Article ID | Journal | Published Year | Pages | File Type |
---|---|---|---|---|
382812 | Expert Systems with Applications | 2014 | 10 Pages |
•A new design methodology of granular fuzzy classifiers based on information granules is proposed.•The information granules are constructed in terms of a geometrical distribution of patterns.•The elements in an information granule are heterogeneous with respect to their class distributions.•We improve the class homogeneity of the originally constructed information granules by using Particle Swarm Optimization.•We consider the center points of the information granules as prototypes of the prototype based classifiers.
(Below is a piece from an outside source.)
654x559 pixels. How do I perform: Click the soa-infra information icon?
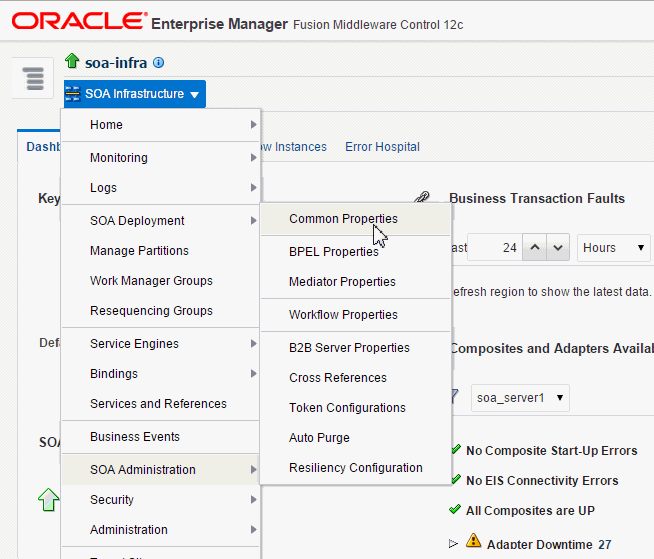tap(159, 63)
In this paper, we propose a new design methodology of granular fuzzy classifiers based on a concept of information granularity and information granules. The classifier uses the mechanism of information granulation with the aid of which the entire input space is split into a collection of subspaces. When designing the proposed fuzzy classifier, these information granules are constructed in a way they are made reflective of the geometry of patterns belonging to individual classes. Although the elements involved in the generated information granules (clusters) seem to be homogeneous with respect to the distribution of patterns in the input (feature) space, they still could exhibit a significant level of heterogeneity when it comes to the class distribution within the individual clusters. To build an efficient classifier, we improve the class homogeneity of the originally constructed information granules (by adjusting the prototypes of the clusters) and use a weighting scheme as an aggregation mechanism.